Neste contexto, os centros deveriam constituir-se como um instrumento de educação cívica, promovendo os valores da moral laica republicana como os da “liberdade”, “emancipação” e “solidariedade”, contribuindo, assim, para a construção de uma “sociedade mais perfeita e de melhores dias para todos os cidadãos portugueses”. Na verdade, na perspetiva republicana, a elevada taxa de analfabetismo traduzia a decadência cultural da sociedade, sendo a ignorância associada à monarquia e ao clericalismo. Por oposição, à luz dos valores iluministas, o ensino era encarado como fator de progresso para a humanidade.

Outra vertente importante destes centros republicanos foi a organização de conferências, palestras científicas e literárias, sessões de leitura, comícios, visitas a museus e monumentos, entre outras. Estas ações expressavam as conceções partilhadas pela elite republicana e pelos intelectuais da época que defendiam não só o combate ao analfabetismo, mas também a necessidade de fomentar a divulgação dos conhecimentos científicos, bem como a promoção da educação artística e cultural da população em geral.

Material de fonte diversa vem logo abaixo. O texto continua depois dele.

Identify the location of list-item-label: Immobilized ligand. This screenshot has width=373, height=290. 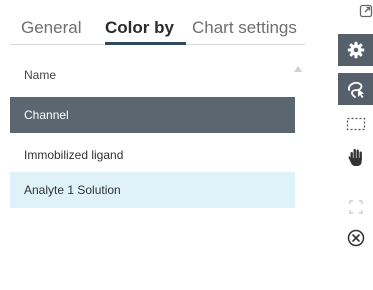
(74, 155).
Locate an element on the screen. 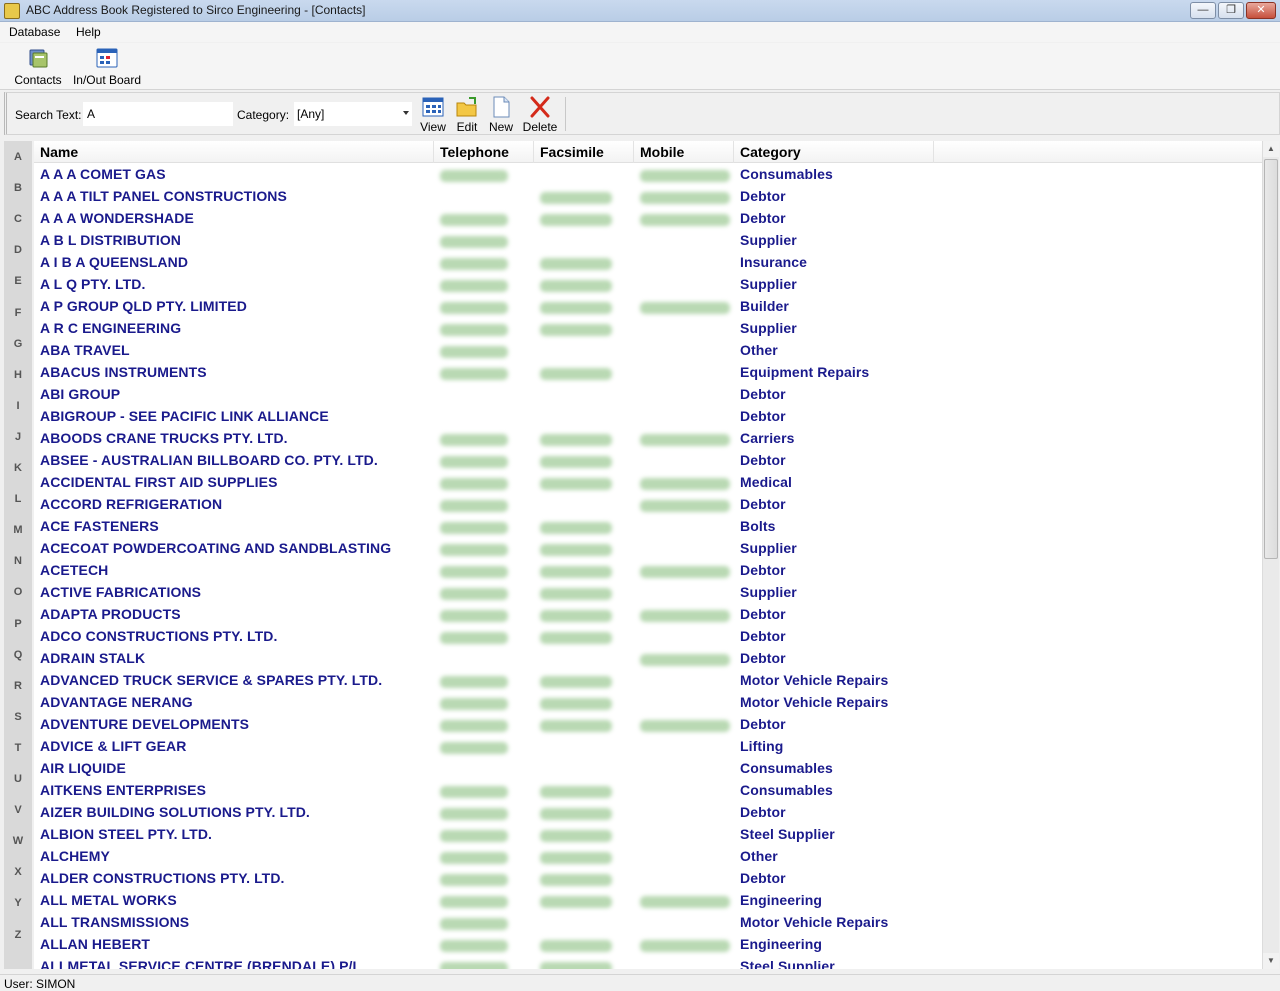  table-row: A L Q PTY. LTD. Supplier is located at coordinates (648, 285).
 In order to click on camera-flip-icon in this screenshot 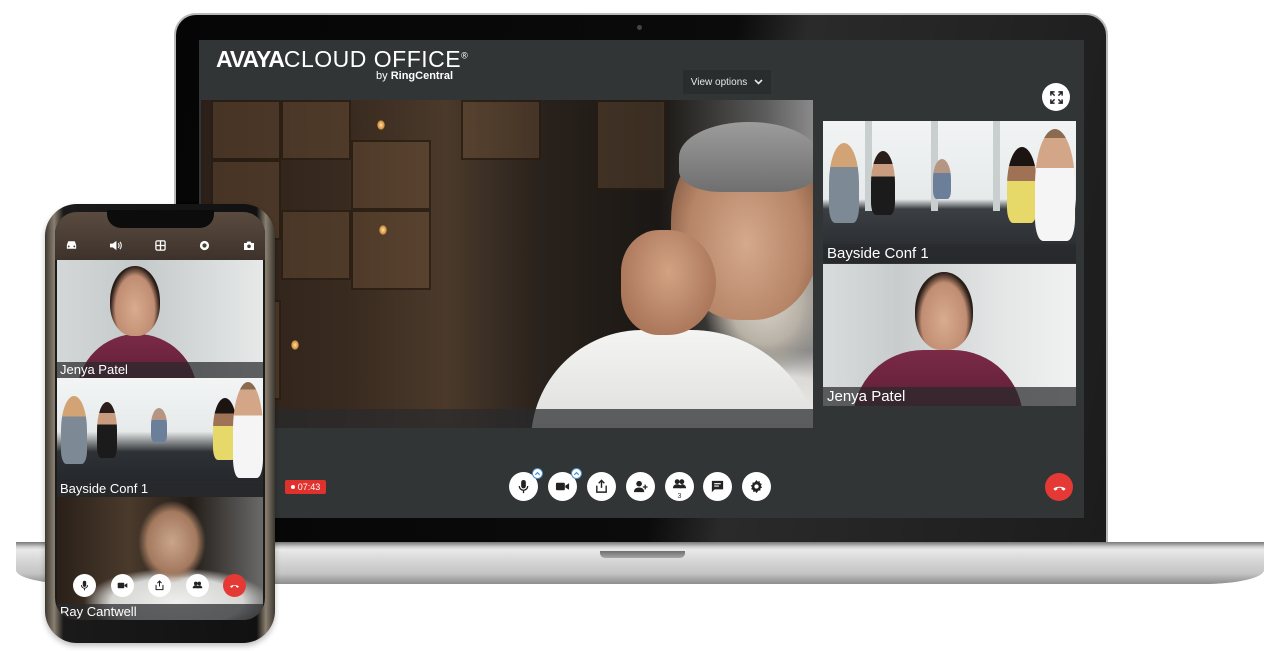, I will do `click(249, 246)`.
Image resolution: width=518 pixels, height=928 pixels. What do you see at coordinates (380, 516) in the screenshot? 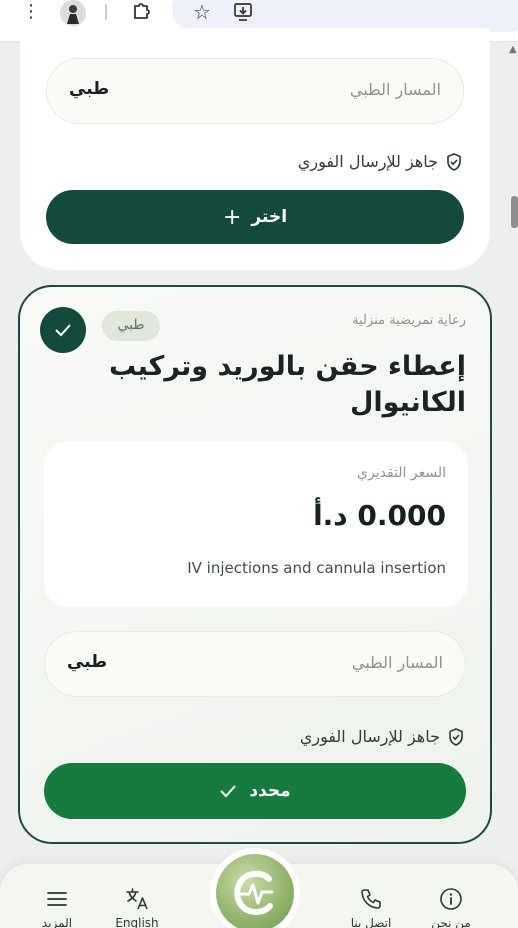
I see `price-value: 0.000 د.أ` at bounding box center [380, 516].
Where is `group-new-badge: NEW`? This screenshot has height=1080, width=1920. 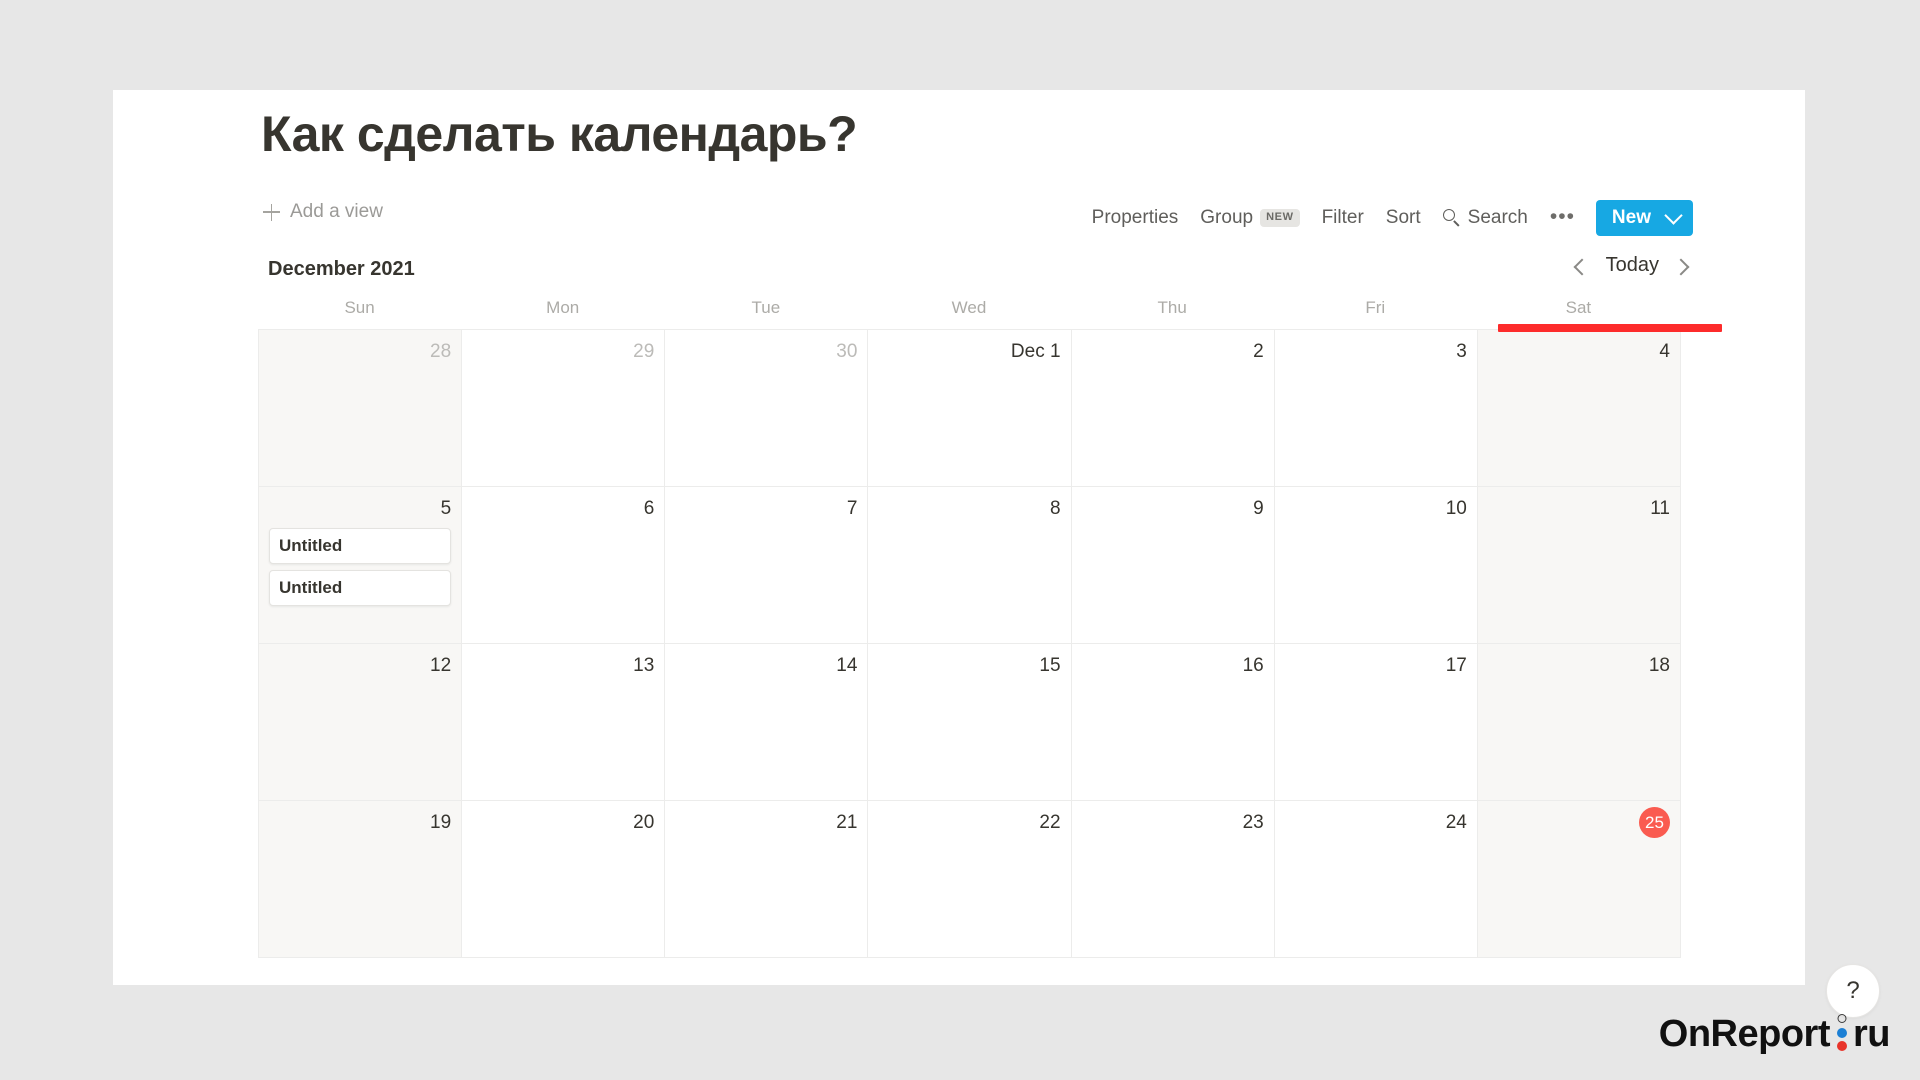
group-new-badge: NEW is located at coordinates (1280, 218).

Com a implantação e consolidação do Regime Republicano os Centros Escolares Republicanos perderam a sua relevância como instrumentos de uma ideologia e de uma prática política e social. Podemos afirmar que na sua maioria tiveram uma existência efémera. Todavia, alguns deles subsistiram em bairros socialmente carenciados e muito deficientemente escolarizados, tendo-se mantido enquanto corpos associativos com importantes funções educativas, culturais, sociais, recreativas e desportivas. Por aqui se vê bem os desígnios democráticos da República, em contraste com os da monarquia vigente até 1910.